Local-First Sync with ElectricSQL

While TanStack DB works great with REST and GraphQL, it truly shines when paired with sync engines. ElectricSQL, for example, uses Postgres logical replication to stream changes directly to clients:

const todoCollection = createCollection(
  electricCollectionOptions({
    shapeOptions: {
      url: 'http://localhost:3003/v1/shape',
      params: { table: 'todos' }
    },
    getKey: (item) => item.id
  })
)

Now any change to your Postgres database instantly updates all connected clients—no WebSocket plumbing, no manual broadcasting. This local-first sync pattern eliminates network latency from user interactions entirely.

Incremental Adoption Path

TanStack DB layers on top of your existing TanStack Query setup. Start with one collection, keep your current API calls, and migrate incrementally:

  1. Wrap an existing query in a collection
  2. Replace filtered arrays with live queries
  3. Simplify mutations with automatic optimistic updates
  4. (Optional) Add real-time sync with ElectricSQL

Each step improves performance and reduces complexity. No big-bang rewrites required.

Conclusion

TanStack DB brings differential dataflow to JavaScript, enabling reactive UIs that update in microseconds rather than milliseconds. By extending TanStack Query with collections and live queries, it eliminates the traditional trade-offs between network efficiency and rendering performance.

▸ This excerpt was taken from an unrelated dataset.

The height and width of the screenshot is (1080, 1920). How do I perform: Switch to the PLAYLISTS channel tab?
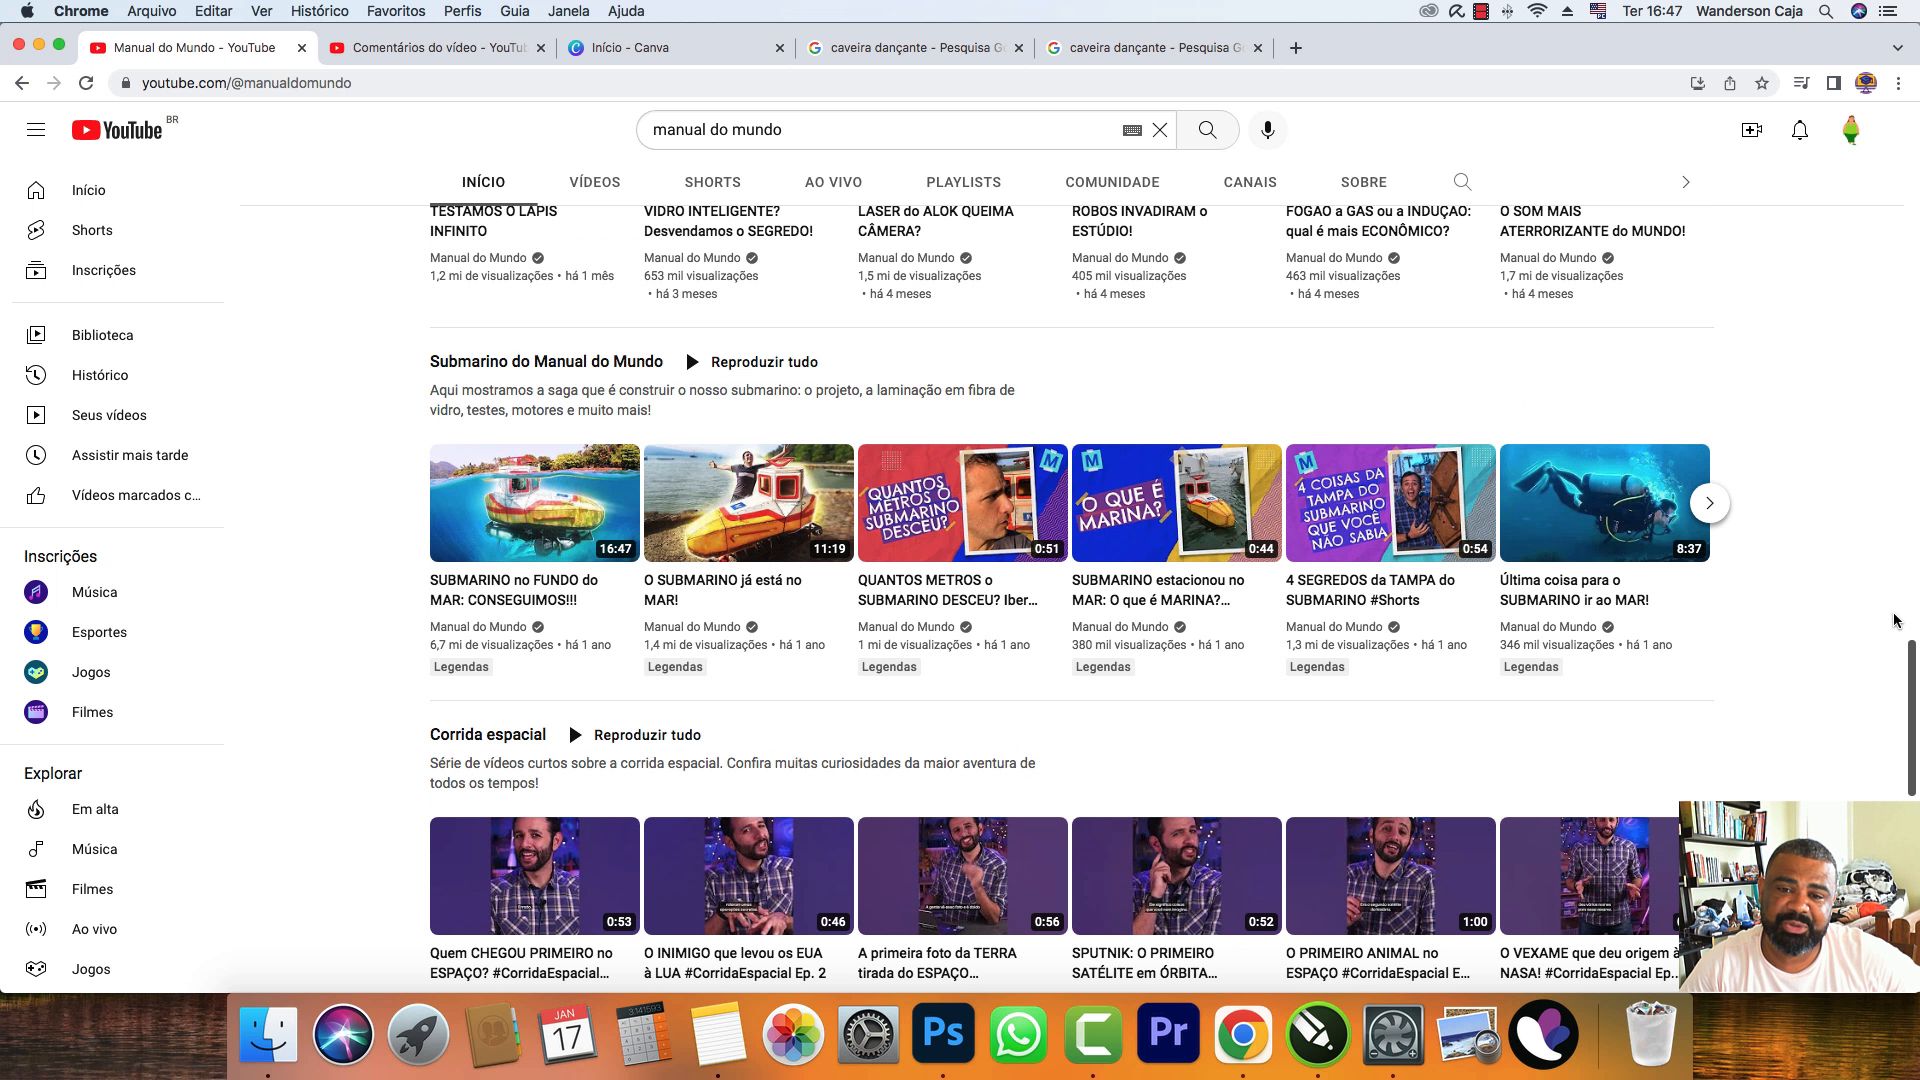(963, 182)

While still in beta, TanStack DB is ready for exploration and incremental adoption. Start with a single collection in a non-critical feature and experience the difference sub-millisecond updates make to your application’s feel. Your users—and your codebase—will thank you.

FAQs

Yes, TanStack DB can replace Redux or Zustand for client state management. It handles both server and client state through collections and live queries. However, incremental adoption is recommended to minimize risk during the beta phase.

Unlike ORMs that focus on database abstraction, TanStack DB is a reactive client store with differential dataflow. It operates in the browser, enabling sub-millisecond updates without server round trips while maintaining type safety and relational capabilities.

TanStack DB automatically rolls back optimistic updates when server mutations fail. The UI reverts to the previous state without manual intervention. You can optionally add error handlers to display user feedback or retry logic.

While in beta, TanStack DB is stable for incremental adoption in non-critical features. Start with isolated components and expand usage as you gain confidence. The core concepts are solid even if specific APIs may evolve before the stable release.